Since the machine learning classes in sklearn expect input feature vectors, we need to turn each input x in X into a feature vector [x].

### Step 7: Clean data

In [None]:
# transform X into a 2D (in the numpy ndarray sense) vector
X = X[:, np.newaxis]
print(X)


### Step 8: Analysis (model fit)

###### Linear model

In [None]:
# model fit
lm = LinearRegression(fit_intercept = True)
lm.fit(X, y)
lm_yhat = lm.predict(X)
print(lm.intercept_)
print(lm.coef_)
print ('Estimated function: y = %.2f + %.2fx' %(lm.intercept_, lm.coef_[0]))
print('Predicted values:')
print(lm_yhat)

Approximating a cosine function with a linear model doesn't work so well. By adding polynomial transformations of our feature(s), we can fit more complex functions. This is often called polynomial (nonlinear) regression. 

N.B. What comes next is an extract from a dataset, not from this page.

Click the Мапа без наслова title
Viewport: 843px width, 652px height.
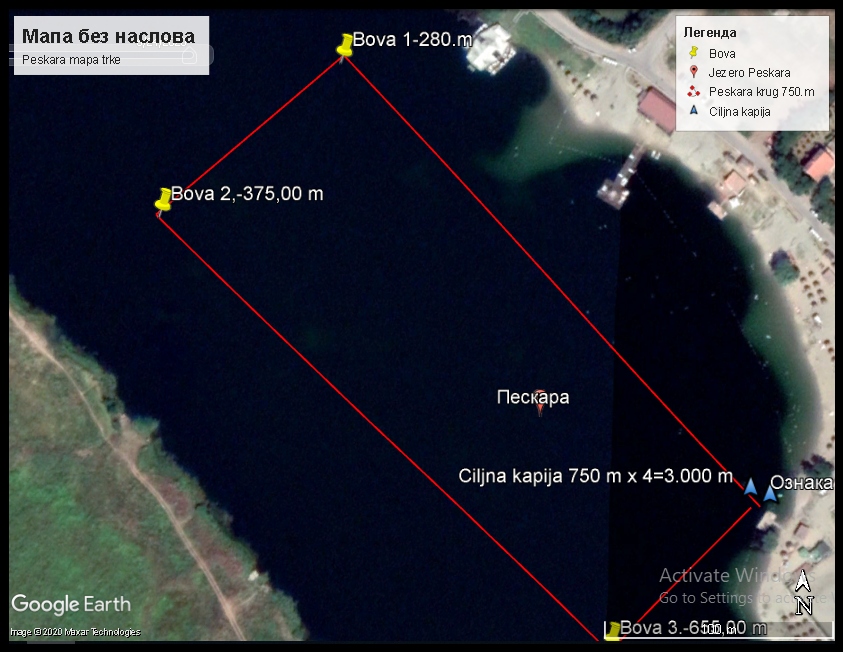click(x=109, y=36)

###### Nonlinear model (poly degree==4)

In [None]:
# create polinomial transformations
poly = PolynomialFeatures(degree=4, include_bias=False)
X4 = poly.fit_transform(X)
print(X4)

In [None]:
# model fit
lm4 = LinearRegression(fit_intercept=True)
lm4.fit(X4, y)
lm4_yhat = lm4.predict(X4)
print(lm4.intercept_)
print(lm4.coef_)
print ('Estimated function: y = %.2f + %.2fx + %.2fx^2 + %.2fx^3 + %.2fx^4' %(lm4.intercept_, lm4.coef_[0], lm4.coef_[1], lm4.coef_[2], lm4.coef_[3]))
print('Predicted values:')
print(lm4_yhat)

###### Nonlinear model (poly degree==15)

In [None]:
# create polinomial transformations
poly = PolynomialFeatures(degree=15, include_bias=False)
X15 = poly.fit_transform(X)
print(X15[0:3])

In [None]:
# model fit
lm15 = LinearRegression(fit_intercept=True)
lm15.fit(X15, y)
lm15_yhat = lm15.predict(X15)
print(lm15.intercept_)
print(lm15.coef_)
print('Predicted values:')
print(lm15_yhat)

### Step 9: Plots

In [None]:
degrees = [1, 4, 15]

# Initialize a new plot and set plot size
plt.figure(figsize=(14, 4)) 

for i in range(len(degrees)):
    # create sublots that are all on the same row
    ax = plt.subplot(1, len(degrees), i+1)
    
    # create the polynomial feature vector (or matrix)
    poly = PolynomialFeatures(degree = degrees[i], include_bias = False)
    temp_X = poly.fit_transform(X)
    
    # model fit
    lm = LinearRegression()
    lm.fit(temp_X, y)
    lm_yhat = lm.predict(temp_X)

    # plot the true function
    plt.plot(X, true_function(X), label="True function");

    # plot the true function with noise added
    plt.scatter(X, y, label="Function with noise");

    # Show the fitted function for the linear model
    plt.plot(X, lm_yhat, label="Fitted model");

    # Add labels, title, legend to the plot
    plt.xlabel("x")
    plt.ylabel("y")
    plt.xlim((-.05, 1.05))
    plt.ylim((-2, 2))
    plt.legend(loc="best")
    plt.title("Degree %d" %degrees[i])

### Conclusions

The machine learning lesson here is that we are interested in the smallest model that fits our data the best. Clearly, the degree 1 model, while very small (only 2 parameters), doesn't fit the observed data well. The degree 15 model fits the observed data extremely well, but is unlikely to generalize to new data. This is a case of "over-fitting", which often happens when we try to estimate too many parameters from just a few examples. The degree 4 model appears to be a good blend of small model size and good generalization.